#### Requirement:
If a line of the records contains the word "category", list it.

#### Data for this exercise:

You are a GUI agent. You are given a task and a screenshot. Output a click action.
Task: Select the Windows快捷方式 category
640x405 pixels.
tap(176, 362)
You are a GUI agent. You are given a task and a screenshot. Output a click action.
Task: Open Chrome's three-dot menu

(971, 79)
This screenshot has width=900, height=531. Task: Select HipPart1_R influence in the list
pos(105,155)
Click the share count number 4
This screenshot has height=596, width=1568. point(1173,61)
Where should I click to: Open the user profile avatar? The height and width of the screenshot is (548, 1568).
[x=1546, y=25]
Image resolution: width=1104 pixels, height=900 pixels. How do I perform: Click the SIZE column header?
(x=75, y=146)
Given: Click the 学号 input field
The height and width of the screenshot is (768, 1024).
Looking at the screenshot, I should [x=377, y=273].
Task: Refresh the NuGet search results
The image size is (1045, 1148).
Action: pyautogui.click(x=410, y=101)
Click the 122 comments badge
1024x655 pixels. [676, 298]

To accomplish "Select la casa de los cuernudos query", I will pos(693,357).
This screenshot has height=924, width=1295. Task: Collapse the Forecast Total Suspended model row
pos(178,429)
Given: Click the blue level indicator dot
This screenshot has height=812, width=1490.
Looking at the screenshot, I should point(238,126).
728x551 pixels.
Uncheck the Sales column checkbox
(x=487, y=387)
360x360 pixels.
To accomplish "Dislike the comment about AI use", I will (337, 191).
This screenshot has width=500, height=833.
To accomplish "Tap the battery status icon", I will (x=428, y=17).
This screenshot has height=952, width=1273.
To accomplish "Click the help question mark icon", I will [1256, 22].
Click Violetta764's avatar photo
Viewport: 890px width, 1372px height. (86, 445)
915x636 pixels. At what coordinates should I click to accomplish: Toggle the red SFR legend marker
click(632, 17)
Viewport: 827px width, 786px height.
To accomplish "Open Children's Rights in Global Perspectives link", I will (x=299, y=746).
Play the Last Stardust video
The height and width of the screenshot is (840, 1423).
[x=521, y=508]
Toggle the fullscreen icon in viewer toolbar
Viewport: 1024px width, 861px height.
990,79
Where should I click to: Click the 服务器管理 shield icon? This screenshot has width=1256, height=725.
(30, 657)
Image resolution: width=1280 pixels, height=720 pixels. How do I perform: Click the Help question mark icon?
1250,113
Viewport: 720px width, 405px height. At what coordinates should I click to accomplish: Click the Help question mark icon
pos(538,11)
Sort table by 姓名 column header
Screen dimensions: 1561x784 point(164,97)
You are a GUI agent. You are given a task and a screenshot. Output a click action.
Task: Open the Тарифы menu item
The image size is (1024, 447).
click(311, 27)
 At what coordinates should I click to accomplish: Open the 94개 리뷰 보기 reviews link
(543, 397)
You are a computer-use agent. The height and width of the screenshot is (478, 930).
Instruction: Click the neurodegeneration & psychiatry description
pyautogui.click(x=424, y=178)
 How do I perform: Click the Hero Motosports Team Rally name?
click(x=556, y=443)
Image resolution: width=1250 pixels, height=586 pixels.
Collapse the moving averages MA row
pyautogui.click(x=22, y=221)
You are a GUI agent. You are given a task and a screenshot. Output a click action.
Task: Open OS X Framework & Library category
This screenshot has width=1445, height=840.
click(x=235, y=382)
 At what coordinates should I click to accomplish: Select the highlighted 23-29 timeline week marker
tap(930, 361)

#### Expected output:
Task: Select the Windows快捷方式 category
Task: Open OS X Framework & Library category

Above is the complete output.